§ TO DO
In the data below, find the line that contains "[Powered by WordPress] (141, 2537)" and the line that contains "[Rozrywka] (57, 270)". Copy both, plus every line between them, exactly.

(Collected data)
━━━━━━━━━━

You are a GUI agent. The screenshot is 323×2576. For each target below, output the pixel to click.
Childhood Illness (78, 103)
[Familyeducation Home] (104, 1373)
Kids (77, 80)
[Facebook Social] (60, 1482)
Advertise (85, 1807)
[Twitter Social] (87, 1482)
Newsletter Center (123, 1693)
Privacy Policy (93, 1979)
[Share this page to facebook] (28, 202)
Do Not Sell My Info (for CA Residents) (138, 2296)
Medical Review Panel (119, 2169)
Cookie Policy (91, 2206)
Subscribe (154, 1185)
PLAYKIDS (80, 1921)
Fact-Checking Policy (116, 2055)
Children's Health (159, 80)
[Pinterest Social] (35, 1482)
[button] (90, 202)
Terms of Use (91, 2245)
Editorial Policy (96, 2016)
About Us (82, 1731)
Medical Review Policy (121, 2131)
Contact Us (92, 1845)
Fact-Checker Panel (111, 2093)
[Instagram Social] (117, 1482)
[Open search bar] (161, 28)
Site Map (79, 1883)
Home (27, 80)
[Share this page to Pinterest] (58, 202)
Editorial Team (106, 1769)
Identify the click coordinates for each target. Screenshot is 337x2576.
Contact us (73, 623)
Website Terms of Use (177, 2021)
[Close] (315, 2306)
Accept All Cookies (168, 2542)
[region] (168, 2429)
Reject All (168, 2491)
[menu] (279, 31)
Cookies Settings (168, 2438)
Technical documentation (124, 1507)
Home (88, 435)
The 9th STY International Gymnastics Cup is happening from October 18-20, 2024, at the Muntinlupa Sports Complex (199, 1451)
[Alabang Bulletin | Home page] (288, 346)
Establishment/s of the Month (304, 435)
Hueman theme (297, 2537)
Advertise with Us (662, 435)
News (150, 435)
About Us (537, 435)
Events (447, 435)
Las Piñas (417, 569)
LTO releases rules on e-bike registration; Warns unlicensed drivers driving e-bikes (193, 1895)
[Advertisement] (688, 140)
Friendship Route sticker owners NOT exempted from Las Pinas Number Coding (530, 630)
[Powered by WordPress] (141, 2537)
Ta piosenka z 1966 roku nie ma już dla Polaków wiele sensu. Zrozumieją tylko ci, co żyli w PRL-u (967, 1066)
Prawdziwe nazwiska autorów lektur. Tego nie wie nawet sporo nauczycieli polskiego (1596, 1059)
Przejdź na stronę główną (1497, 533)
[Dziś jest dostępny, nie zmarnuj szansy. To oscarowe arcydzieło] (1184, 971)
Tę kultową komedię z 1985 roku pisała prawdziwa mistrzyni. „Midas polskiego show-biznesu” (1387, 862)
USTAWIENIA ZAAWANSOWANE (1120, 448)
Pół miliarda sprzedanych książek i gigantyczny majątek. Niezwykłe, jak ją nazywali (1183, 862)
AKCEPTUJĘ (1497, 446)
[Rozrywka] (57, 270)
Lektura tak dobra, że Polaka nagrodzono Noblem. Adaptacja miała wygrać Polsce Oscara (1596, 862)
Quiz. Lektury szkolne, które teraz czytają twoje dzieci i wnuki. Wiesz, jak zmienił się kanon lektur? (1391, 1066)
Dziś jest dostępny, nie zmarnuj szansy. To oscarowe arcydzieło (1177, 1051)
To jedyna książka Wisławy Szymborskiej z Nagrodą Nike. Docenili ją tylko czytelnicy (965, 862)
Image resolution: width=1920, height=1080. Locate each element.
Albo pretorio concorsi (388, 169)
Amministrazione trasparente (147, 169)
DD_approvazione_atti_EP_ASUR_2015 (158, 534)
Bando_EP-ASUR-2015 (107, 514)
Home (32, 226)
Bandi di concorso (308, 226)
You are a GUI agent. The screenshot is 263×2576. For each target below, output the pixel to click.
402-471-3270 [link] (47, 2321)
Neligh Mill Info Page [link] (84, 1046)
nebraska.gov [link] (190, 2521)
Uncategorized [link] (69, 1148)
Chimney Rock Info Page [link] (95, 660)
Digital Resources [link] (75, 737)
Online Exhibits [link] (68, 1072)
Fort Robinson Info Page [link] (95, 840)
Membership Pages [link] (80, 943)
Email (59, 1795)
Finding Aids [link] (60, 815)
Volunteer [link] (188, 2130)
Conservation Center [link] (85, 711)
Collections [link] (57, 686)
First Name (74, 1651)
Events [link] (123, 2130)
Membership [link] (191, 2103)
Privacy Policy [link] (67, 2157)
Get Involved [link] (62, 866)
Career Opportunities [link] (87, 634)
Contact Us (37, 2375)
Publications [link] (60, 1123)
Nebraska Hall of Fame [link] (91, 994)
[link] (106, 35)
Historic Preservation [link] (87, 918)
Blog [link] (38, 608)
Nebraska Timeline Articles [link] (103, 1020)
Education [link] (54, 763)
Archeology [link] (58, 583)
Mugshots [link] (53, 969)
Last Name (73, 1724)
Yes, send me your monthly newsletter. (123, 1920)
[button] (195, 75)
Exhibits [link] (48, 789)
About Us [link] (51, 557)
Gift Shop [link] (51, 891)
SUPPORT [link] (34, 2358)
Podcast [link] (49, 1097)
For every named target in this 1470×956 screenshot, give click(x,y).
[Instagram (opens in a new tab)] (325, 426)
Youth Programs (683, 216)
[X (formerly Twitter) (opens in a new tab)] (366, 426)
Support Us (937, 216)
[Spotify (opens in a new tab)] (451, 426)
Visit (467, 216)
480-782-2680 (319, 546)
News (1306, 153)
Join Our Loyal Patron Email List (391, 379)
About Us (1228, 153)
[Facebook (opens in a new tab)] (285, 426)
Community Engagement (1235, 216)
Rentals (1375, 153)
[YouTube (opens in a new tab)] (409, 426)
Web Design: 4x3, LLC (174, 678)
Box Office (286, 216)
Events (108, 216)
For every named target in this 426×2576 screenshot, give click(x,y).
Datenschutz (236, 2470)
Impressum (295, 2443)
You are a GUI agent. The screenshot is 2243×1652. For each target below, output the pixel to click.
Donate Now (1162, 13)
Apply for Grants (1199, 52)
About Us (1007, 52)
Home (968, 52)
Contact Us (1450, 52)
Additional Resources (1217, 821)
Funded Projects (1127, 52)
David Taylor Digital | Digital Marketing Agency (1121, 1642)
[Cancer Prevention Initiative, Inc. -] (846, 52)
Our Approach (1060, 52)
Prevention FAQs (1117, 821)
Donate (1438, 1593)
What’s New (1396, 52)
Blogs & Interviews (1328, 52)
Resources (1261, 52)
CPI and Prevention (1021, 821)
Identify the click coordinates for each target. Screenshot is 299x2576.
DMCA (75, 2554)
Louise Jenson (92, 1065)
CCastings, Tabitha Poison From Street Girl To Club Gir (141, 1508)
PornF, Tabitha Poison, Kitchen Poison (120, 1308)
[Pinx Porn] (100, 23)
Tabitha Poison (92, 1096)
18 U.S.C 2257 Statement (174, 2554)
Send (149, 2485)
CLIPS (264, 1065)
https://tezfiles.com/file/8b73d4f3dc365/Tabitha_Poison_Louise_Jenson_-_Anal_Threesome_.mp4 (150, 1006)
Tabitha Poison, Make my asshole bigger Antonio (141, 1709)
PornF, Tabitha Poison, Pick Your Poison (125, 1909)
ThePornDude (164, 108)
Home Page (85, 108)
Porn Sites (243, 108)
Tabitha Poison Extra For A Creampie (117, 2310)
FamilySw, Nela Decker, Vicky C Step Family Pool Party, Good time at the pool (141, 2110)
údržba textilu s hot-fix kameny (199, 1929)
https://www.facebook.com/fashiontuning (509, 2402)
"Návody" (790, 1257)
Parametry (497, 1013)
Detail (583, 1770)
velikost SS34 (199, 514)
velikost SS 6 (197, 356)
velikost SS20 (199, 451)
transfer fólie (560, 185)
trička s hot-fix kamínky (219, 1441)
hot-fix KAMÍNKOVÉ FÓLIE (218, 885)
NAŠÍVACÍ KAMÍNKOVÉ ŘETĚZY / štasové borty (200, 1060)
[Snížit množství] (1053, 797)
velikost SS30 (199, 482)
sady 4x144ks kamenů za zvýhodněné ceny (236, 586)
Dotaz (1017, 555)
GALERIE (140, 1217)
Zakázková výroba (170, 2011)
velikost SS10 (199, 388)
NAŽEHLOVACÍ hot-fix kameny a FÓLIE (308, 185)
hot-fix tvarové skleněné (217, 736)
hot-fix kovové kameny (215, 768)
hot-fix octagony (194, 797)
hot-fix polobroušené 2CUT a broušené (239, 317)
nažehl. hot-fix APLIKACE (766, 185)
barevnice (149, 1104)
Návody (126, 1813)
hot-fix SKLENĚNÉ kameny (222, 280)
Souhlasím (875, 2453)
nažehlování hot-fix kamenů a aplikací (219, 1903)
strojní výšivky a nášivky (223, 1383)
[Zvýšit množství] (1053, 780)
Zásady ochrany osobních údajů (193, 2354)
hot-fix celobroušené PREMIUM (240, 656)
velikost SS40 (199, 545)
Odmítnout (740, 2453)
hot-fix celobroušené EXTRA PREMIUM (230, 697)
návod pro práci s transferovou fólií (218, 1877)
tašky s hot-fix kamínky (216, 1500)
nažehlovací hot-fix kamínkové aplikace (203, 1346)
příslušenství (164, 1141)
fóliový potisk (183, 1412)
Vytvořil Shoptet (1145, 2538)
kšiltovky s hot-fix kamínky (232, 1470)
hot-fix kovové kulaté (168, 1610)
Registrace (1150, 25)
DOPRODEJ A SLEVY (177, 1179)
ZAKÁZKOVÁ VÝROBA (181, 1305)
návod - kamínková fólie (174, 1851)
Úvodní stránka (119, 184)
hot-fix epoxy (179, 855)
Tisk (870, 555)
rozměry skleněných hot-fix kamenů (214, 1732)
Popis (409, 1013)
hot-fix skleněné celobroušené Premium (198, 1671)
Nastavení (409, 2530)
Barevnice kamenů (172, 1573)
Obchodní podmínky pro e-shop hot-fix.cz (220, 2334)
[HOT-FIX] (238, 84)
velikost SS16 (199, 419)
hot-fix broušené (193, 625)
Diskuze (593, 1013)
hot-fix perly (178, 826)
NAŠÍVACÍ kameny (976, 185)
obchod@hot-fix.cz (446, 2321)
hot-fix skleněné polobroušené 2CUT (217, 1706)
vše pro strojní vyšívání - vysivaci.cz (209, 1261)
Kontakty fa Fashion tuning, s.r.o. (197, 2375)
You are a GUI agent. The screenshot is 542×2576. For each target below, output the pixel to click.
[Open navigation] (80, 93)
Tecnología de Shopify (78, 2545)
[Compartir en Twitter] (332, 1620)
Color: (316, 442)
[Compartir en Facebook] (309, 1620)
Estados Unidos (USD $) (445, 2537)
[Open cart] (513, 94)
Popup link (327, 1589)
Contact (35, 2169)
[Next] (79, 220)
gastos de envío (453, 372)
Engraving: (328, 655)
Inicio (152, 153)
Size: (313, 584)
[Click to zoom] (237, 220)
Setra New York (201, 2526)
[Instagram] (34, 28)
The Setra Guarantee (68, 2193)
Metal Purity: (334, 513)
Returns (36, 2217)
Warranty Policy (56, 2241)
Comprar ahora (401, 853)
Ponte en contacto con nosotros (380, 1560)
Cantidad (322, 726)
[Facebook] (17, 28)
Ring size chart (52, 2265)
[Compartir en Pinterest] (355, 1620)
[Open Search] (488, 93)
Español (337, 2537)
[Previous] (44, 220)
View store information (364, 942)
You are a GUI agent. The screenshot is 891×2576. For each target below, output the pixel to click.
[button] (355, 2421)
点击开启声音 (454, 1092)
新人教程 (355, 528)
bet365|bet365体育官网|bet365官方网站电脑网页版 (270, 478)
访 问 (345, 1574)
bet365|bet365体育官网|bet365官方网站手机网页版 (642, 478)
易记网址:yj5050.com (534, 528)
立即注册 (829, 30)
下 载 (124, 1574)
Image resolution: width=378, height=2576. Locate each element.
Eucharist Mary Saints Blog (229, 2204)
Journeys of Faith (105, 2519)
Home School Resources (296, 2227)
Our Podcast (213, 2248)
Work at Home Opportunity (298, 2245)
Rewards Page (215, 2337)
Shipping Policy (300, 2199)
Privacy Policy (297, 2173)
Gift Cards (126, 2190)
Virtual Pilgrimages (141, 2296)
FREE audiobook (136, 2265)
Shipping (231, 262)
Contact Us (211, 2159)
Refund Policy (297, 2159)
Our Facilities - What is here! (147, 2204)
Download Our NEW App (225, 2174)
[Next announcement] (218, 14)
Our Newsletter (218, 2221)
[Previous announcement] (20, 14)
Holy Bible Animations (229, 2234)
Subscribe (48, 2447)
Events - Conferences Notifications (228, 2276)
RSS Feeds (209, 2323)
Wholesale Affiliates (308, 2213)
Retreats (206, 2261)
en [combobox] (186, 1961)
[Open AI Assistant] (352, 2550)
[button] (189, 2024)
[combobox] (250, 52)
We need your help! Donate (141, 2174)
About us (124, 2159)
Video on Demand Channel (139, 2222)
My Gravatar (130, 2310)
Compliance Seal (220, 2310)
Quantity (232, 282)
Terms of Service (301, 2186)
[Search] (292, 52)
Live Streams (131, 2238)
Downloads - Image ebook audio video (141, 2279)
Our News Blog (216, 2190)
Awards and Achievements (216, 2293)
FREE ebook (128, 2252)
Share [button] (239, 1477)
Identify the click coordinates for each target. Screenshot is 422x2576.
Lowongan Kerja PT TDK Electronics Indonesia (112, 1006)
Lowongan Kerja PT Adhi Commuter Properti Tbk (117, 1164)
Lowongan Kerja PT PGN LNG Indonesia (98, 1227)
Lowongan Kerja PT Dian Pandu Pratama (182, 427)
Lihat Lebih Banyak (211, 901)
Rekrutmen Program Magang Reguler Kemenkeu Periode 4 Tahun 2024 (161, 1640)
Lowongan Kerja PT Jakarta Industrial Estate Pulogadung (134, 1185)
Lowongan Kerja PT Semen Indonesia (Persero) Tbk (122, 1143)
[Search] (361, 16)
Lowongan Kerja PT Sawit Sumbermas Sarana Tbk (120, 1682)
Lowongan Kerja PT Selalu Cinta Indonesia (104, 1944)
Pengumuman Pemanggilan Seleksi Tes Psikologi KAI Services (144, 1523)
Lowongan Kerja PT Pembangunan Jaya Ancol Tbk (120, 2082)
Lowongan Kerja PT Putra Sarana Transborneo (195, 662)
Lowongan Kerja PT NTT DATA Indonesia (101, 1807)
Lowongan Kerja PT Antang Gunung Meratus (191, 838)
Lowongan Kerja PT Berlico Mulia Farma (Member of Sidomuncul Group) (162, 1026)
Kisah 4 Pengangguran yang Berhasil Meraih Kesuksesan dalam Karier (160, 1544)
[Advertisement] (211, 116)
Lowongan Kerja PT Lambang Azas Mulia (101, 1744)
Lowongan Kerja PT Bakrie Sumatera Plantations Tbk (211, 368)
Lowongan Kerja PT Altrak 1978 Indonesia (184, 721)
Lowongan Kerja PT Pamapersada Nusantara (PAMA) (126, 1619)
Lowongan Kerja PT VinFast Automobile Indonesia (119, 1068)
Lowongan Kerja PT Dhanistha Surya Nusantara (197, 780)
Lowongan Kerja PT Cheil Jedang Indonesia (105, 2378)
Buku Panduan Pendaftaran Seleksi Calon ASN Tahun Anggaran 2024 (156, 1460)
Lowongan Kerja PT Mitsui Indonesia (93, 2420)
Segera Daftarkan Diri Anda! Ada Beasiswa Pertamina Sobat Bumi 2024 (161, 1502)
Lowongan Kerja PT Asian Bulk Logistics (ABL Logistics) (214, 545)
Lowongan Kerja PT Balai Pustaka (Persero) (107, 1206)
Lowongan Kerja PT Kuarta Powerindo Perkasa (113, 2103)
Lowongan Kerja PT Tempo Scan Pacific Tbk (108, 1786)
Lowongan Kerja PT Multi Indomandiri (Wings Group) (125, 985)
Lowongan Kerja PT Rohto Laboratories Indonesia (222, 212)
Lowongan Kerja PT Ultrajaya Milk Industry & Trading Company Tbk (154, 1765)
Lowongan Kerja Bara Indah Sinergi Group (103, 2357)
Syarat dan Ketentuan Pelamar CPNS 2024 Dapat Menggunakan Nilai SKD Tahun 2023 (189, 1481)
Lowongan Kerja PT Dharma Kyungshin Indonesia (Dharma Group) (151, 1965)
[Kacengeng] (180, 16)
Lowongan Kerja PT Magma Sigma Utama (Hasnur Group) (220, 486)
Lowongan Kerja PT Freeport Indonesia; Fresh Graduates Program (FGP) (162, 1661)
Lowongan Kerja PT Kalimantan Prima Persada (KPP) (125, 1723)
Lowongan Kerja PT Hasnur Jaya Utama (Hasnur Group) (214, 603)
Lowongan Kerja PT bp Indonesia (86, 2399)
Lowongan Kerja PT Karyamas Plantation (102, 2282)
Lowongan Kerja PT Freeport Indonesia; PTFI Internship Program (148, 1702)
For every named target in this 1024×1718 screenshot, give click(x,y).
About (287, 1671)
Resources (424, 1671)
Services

━━━━━━━━━━

§ SOLUTION BELOW
[Powered by WordPress] (141, 2537)
Ta piosenka z 1966 roku nie ma już dla Polaków wiele sensu. Zrozumieją tylko ci, co żyli w PRL-u (967, 1066)
Prawdziwe nazwiska autorów lektur. Tego nie wie nawet sporo nauczycieli polskiego (1596, 1059)
Przejdź na stronę główną (1497, 533)
[Dziś jest dostępny, nie zmarnuj szansy. To oscarowe arcydzieło] (1184, 971)
Tę kultową komedię z 1985 roku pisała prawdziwa mistrzyni. „Midas polskiego show-biznesu” (1387, 862)
USTAWIENIA ZAAWANSOWANE (1120, 448)
Pół miliarda sprzedanych książek i gigantyczny majątek. Niezwykłe, jak ją nazywali (1183, 862)
AKCEPTUJĘ (1497, 446)
[Rozrywka] (57, 270)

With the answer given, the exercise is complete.